C’est au milieu du XVIème siècle que surgit, en Italie, une forme de comédie qui réagit, dans la bonne tradition carnavalesque contre la poussée du savoir et du pouvoir au temps de la Renaissance. Au cours de son histoire qui va jusqu’à la fin du XVIIIème siècle, elle marquera de son empreinte tous les grands dramaturges européens tels que Shakespeare, Molière, Marivaux et Goldoni [4]. Ce théâtre à canevas est pris en charge par une troupe d’acteurs qui, en cultivant le côté professionnel de leur art, cherche à se distinguer de ce fait, des bateleurs et des fous des foires médiévales. Il s’agit d’un type de spectacle jusqu’alors inconnu qui repose sur un simple canevas et une série de personnages fixes. Si les acteurs se mettent à improviser une comédie d’intrigue à partir de ce matériau, ils se servent d’un certain nombre de motifs prévisibles tels que les amours contrariées, le dédoublement de personnages, les différents quiproquos ou les scènes de reconnaissance. Parmi les personnages, Pantalon, le riche marchand vénitien, fait pendant au Docteur, le prétendu intellectuel bolonais ; à eux s’adjoignent encore les deux valets Arlequin et Brighella, Polichinelle le paysan bavard, Pierrot le rêveur, une « piquante jeune personne » dénommée Ricciolina, les deux jeunes premiers Lélio et Isabelle, ainsi que la sorcière et le Capitaine Matamore. Comme les vieillards, les valets et les amoureux surgissent en des couples où l’un des deux est subordonné à l’autre, le dédoublement de certaines fonctions permet d’établir un réseau d’équivalences, de symétries et d’échos [5]. Pour l’acteur, il suffit d’intérioriser la présentation circonstanciée ainsi que les traits de caractère de ces personnages pour imaginer une intrigue puisque chaque type humain ainsi stylisé permet une exploitation extrême. Ce n’est donc pas l’intrigue qui prévaut, mais plutôt l’acteur qui se trouve singulièrement au centre du jeu dramatique. C’est de lui seul que dépend le succès de la pièce, ce qui attire de plus en plus le public qui a l’impression unique d’assister à un spectacle en train de prendre vie sur scène. Ce que la réflexion relative à l’art dramatique avait au cours des siècles dissocié comme les instances du théâtre : auteur, acteur, personnage, emploi, type, rôle, se retrouve le plus souvent réuni en l’acteur de la commedia dell’arte, qui pratique, à lui seul, tous ces métiers théâtraux [6].
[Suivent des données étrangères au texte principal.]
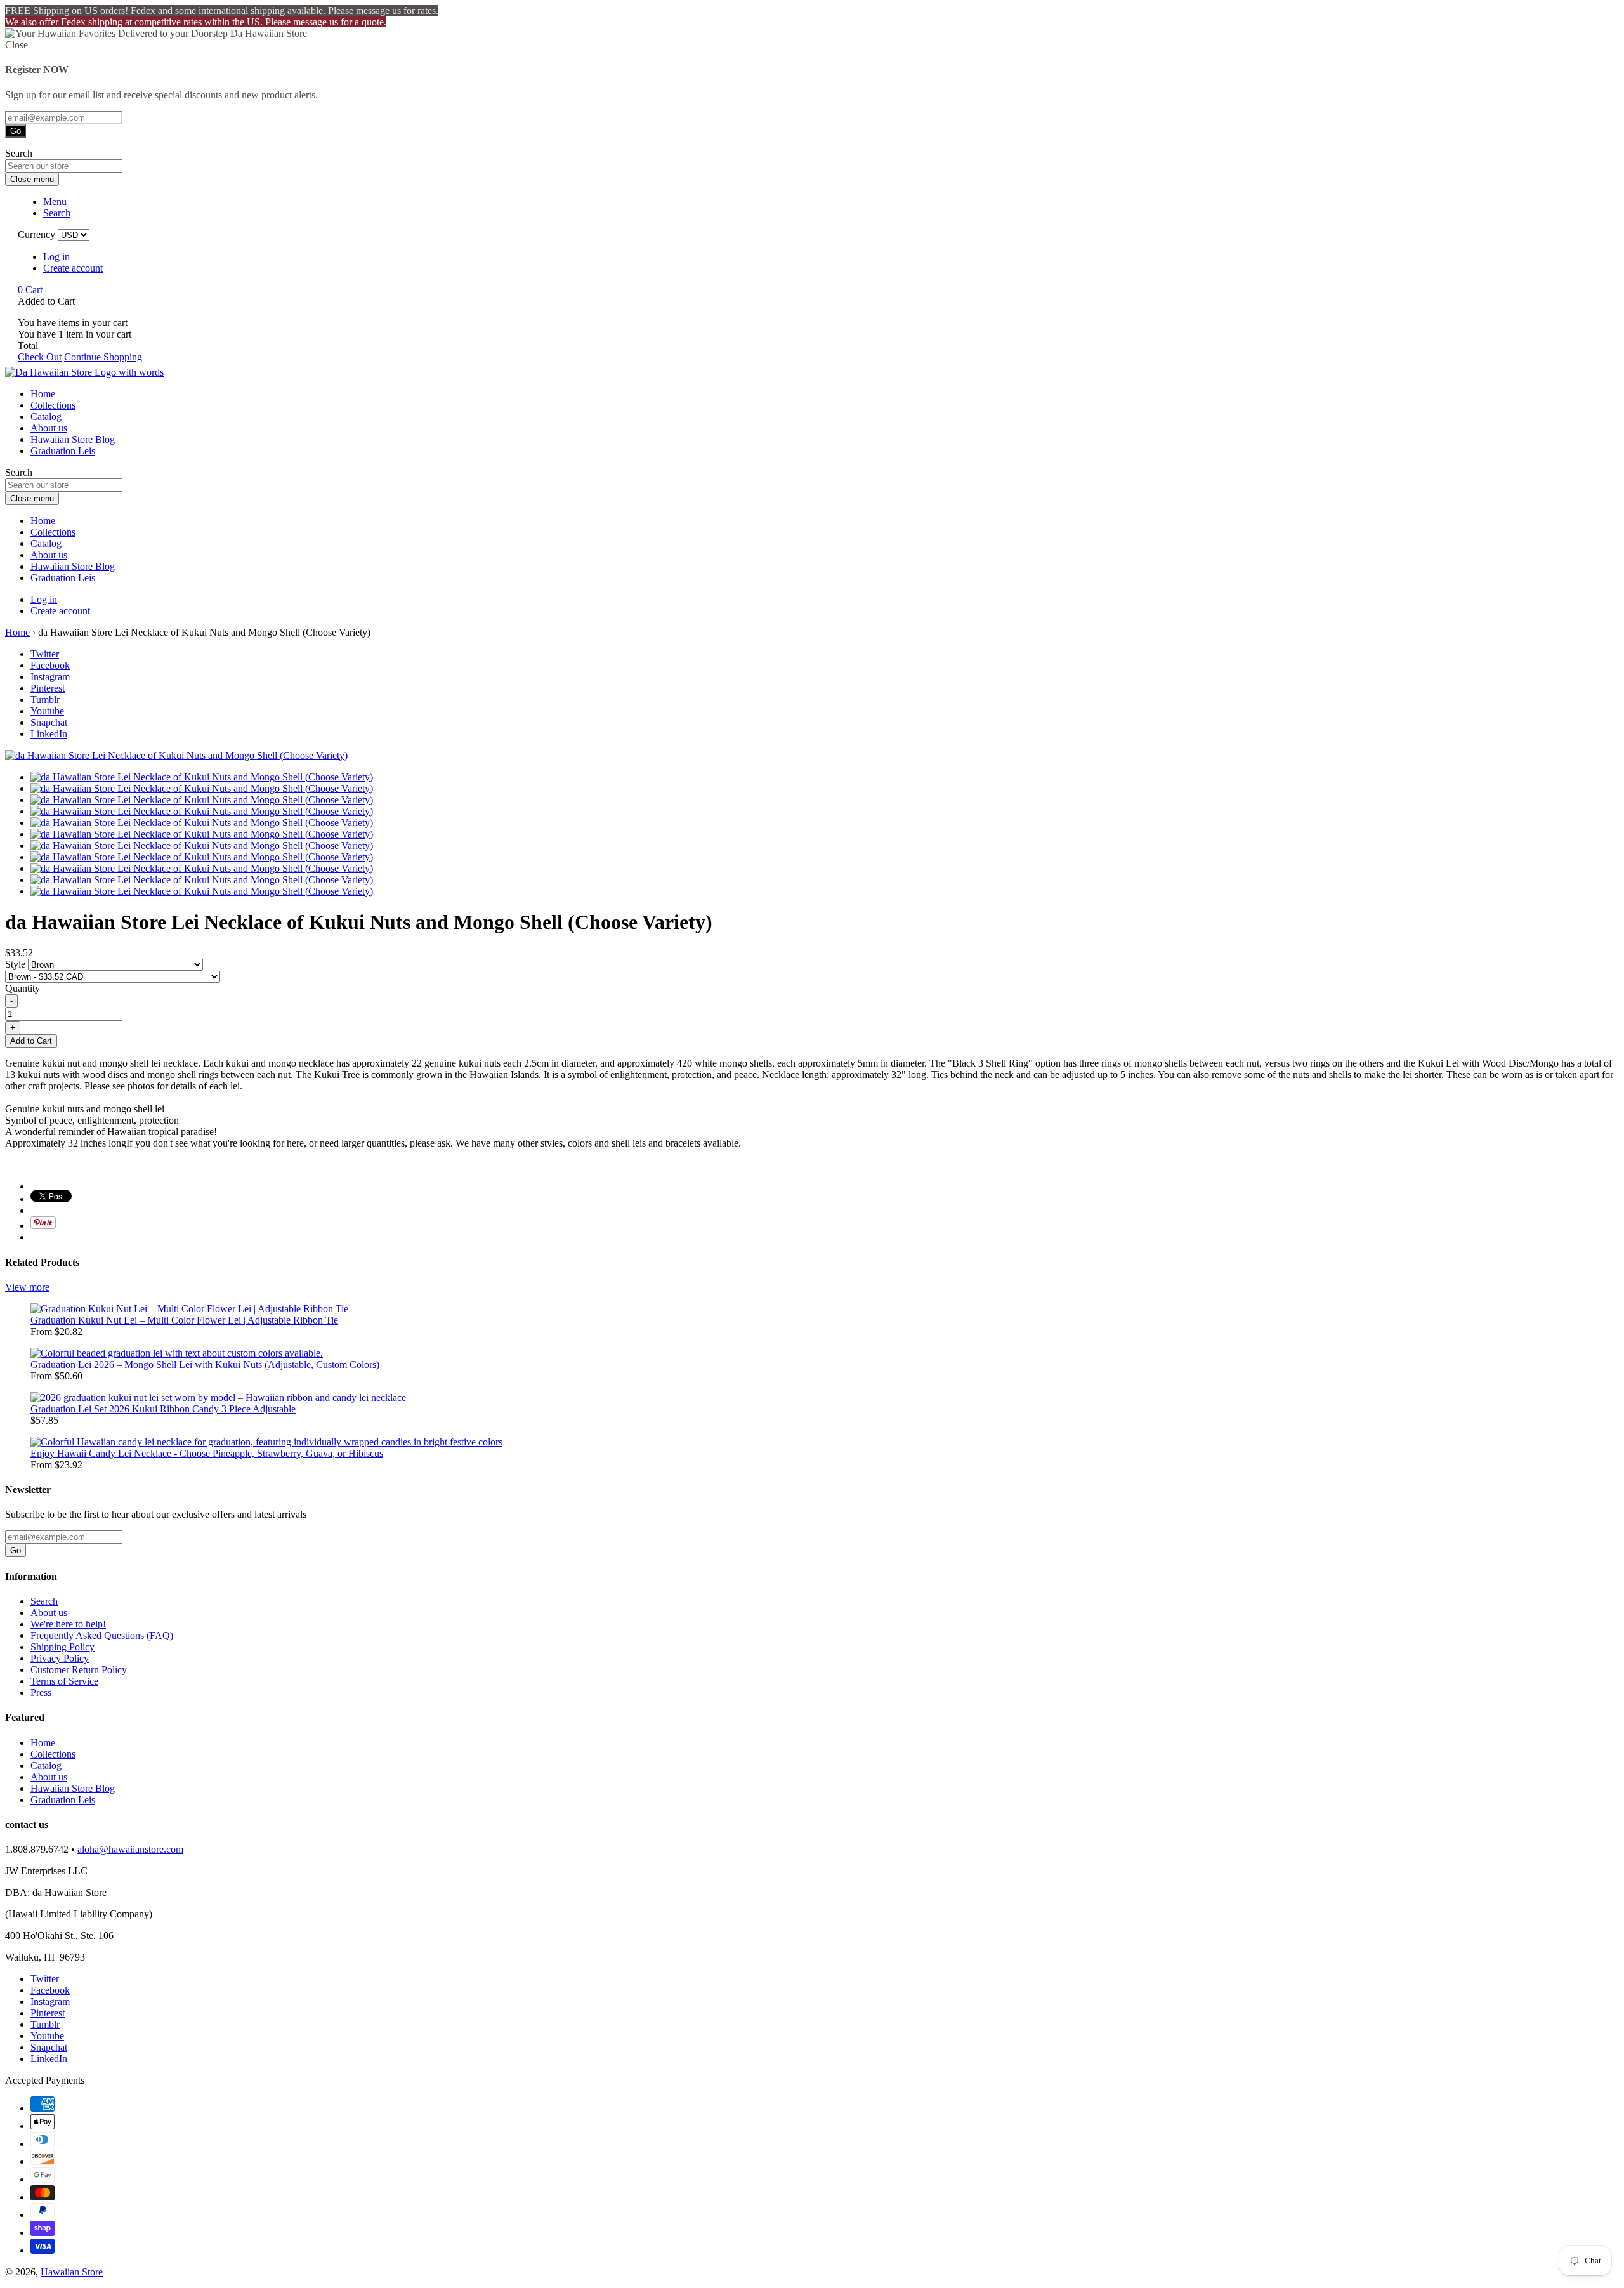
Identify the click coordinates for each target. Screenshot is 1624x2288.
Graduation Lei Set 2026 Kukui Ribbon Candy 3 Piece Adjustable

Pour faciliter sa tâche, le comédien choisit un personnage qui convient le mieux à sa disposition d’esprit, afin de le jouer, dans la plupart des cas, tout au long de sa carrière. Comme le masque ne cache que la moitié du visage de chaque personnage, on reconnaît facilement son porteur, il est vrai ; mais ce même type cesse d’être un personnage humain. Alors que le masque de carnaval « voile » un homme, celui de la comédie improvisée « dévoile » la vraie identité de son porteur. Comme c’est le cas de tous les personnages masculins de ce type de comédie, le masque correspond chaque fois aux traits saillants d’un animal qui symbolise le caractère de son porteur [7]. Si le masque permet au spectateur de mieux reconnaître le type humain en question, il demande à l’acteur un entraînement hautement complexe, afin que l’expressivité qui le dépossède de son être, s’enrichisse grâce à cet acte de dépossession même. Autrement dit : le comédien est dans la nécessité de créer à lui seul un personnage [8]. Momentanément à court d’imagination pour une raison ou une autre, l’acteur dispose, à cet effet, d’un certain nombre de lazzi de situations toutes faites, au répertoire desquels il peut avoir recours lors du spectacle. Il apprend par coeur des tirades transmises de bouche à oreille et publiées dans des recueils appelés zibaldone. Tous ces moyens enrichissent, certes, son improvisation, mais l’aident, le cas échéant, à pallier une éventuelle défaillance de sa présence d’esprit. C’est à ce même besoin que répond le canevas qui, affiché dans la coulisse, fournit aux acteurs les grandes articulations de l’intrigue. A partir de celui-ci, ils peuvent gestuellement ou verbalement élaborer une création collective, s’inspirant librement du sujet dramatique qui leur est proposé pour une représentation donnée. Quoi qu’il en soit, ce sont le prologue ou l’épilogue ainsi que les intermèdes musicaux qui fournissent d’habitude une solide structure à son déroulement, Comme la commedia dell’arte se fonde uniquement sur un mode d’improvisation, ce concept artistique exclut toute fixation du jeu scénique en un texte [9].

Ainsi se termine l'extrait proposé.